→ **WORK INSTRUCTIONS**
Please read the records below and return each line holding the string "computer".

[DATA TO EXAMINE — start]

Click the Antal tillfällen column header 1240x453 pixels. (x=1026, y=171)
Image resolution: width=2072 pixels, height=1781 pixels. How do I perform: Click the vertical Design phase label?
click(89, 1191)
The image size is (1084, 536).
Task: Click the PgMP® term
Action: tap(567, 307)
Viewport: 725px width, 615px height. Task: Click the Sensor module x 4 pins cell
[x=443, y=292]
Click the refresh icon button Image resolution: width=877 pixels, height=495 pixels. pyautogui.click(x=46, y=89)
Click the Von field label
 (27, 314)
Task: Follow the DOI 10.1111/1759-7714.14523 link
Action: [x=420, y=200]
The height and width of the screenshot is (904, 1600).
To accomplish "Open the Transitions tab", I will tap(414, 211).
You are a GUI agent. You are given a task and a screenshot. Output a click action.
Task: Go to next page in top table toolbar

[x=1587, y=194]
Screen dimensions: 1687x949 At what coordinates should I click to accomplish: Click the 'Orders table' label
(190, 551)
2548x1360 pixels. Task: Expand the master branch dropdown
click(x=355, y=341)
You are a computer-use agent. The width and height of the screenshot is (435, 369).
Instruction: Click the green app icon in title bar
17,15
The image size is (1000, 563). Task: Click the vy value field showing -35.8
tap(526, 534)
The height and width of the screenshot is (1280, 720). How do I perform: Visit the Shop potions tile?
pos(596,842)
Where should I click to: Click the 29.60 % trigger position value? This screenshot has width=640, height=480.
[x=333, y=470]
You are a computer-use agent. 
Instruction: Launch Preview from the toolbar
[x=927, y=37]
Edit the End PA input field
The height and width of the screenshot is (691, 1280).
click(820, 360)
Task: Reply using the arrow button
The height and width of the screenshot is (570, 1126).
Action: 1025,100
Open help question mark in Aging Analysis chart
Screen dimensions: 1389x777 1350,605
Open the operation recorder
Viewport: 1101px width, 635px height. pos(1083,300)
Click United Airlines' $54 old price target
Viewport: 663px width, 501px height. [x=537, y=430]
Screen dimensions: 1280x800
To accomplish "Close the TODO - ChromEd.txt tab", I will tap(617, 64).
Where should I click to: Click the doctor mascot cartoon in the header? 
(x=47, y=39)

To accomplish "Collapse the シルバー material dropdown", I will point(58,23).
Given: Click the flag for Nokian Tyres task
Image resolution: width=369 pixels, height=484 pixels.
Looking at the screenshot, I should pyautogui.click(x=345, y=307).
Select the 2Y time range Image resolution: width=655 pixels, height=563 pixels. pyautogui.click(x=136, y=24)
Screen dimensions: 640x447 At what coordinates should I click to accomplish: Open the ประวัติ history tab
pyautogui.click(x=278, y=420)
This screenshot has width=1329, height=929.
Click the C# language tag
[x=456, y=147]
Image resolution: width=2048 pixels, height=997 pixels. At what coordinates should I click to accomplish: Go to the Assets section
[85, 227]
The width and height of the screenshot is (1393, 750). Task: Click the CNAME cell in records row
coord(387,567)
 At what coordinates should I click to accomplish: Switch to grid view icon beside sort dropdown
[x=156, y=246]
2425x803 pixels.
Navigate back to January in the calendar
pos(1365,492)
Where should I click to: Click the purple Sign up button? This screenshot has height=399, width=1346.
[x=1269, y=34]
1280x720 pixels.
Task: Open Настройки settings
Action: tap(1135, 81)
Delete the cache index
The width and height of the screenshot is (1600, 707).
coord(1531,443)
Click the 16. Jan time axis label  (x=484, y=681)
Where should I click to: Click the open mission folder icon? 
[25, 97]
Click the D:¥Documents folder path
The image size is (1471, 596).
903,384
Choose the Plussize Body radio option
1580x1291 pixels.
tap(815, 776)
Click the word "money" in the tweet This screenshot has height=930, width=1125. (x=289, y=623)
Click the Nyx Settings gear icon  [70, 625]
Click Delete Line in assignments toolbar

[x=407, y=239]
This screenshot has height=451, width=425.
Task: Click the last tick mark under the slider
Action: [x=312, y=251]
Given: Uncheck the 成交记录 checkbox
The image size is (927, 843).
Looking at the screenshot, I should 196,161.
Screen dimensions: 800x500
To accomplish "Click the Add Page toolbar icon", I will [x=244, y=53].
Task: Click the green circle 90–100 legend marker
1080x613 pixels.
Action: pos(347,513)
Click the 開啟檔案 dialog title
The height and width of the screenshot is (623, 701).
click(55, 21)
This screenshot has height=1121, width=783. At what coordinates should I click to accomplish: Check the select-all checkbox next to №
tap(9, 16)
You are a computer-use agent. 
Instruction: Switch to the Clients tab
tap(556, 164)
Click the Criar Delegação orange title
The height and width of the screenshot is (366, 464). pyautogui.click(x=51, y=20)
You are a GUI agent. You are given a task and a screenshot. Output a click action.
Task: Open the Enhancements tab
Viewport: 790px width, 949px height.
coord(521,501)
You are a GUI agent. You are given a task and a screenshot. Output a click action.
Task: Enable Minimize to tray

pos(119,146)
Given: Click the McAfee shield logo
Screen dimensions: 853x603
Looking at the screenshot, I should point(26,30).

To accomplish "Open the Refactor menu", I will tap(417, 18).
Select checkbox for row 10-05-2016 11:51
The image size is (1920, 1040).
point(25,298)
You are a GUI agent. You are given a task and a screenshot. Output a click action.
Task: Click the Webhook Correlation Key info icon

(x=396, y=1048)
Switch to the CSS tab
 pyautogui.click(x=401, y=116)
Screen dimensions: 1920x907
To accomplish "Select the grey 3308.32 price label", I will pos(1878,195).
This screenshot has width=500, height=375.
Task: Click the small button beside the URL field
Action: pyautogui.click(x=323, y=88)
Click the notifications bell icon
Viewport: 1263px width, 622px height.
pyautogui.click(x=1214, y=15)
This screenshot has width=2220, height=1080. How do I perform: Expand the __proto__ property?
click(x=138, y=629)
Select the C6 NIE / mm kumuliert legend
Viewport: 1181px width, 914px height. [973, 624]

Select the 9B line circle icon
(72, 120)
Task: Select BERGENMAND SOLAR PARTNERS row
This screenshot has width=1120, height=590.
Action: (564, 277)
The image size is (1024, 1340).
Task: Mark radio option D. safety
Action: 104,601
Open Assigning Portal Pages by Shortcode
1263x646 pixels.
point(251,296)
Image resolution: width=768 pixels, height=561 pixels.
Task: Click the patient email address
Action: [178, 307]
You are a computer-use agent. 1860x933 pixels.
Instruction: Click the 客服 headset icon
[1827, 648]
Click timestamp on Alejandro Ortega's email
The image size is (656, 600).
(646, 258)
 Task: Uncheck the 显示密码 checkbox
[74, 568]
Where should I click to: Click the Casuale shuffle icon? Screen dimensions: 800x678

[DATA TO EXAMINE — finish]

→ **ANSWER TO THE EXERCISE**
You are a computer-use agent. The width and height of the screenshot is (435, 369).
You are a computer-use agent. 
You are a computer-use agent. 
You are a computer-use agent. 1860x933 pixels.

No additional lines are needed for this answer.